• **Supplied material**:

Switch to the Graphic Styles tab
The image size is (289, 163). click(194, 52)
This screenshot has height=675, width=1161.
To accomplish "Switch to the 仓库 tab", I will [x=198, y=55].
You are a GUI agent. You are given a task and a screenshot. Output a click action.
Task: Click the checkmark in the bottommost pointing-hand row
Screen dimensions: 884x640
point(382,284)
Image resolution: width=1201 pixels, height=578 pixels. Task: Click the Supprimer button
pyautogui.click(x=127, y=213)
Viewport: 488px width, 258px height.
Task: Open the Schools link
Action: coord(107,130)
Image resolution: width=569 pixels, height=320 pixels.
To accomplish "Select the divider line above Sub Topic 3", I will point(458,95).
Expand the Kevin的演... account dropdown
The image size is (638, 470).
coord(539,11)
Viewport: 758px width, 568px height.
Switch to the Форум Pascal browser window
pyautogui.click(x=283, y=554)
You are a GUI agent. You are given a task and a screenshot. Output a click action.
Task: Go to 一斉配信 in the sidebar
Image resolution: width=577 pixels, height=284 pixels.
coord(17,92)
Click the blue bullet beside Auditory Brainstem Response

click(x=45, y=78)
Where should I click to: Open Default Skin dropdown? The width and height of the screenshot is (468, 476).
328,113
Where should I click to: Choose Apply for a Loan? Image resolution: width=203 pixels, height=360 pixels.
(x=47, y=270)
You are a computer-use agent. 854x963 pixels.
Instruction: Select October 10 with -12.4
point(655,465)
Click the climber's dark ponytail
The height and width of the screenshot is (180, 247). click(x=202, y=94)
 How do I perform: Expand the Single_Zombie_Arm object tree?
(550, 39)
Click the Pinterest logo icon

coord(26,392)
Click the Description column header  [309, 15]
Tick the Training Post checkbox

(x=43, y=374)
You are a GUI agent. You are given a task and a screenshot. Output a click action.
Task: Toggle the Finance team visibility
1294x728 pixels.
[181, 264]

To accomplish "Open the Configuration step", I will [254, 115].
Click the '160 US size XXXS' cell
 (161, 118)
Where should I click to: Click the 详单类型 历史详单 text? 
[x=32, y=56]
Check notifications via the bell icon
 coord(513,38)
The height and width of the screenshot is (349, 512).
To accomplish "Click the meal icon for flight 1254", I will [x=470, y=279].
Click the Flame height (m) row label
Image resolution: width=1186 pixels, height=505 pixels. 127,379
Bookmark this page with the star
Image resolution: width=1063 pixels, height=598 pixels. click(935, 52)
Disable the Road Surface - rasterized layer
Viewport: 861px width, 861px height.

• **What you will do**: Copy out the listing word for word, everything from the line containing "You are a computer-use agent. 854x963 pixels." down to the end of the listing.

• **Solved problem**:
You are a computer-use agent. 854x963 pixels.
Instruction: Select October 10 with -12.4
point(655,465)
Click the climber's dark ponytail
The height and width of the screenshot is (180, 247). click(x=202, y=94)
 How do I perform: Expand the Single_Zombie_Arm object tree?
(550, 39)
Click the Pinterest logo icon

coord(26,392)
Click the Description column header  [309, 15]
Tick the Training Post checkbox

(x=43, y=374)
You are a GUI agent. You are given a task and a screenshot. Output a click action.
Task: Toggle the Finance team visibility
1294x728 pixels.
[181, 264]

To accomplish "Open the Configuration step", I will [254, 115].
Click the '160 US size XXXS' cell
 (161, 118)
Where should I click to: Click the 详单类型 历史详单 text? 
[x=32, y=56]
Check notifications via the bell icon
 coord(513,38)
The height and width of the screenshot is (349, 512).
To accomplish "Click the meal icon for flight 1254", I will [x=470, y=279].
Click the Flame height (m) row label
Image resolution: width=1186 pixels, height=505 pixels. 127,379
Bookmark this page with the star
Image resolution: width=1063 pixels, height=598 pixels. click(935, 52)
Disable the Road Surface - rasterized layer
Viewport: 861px width, 861px height.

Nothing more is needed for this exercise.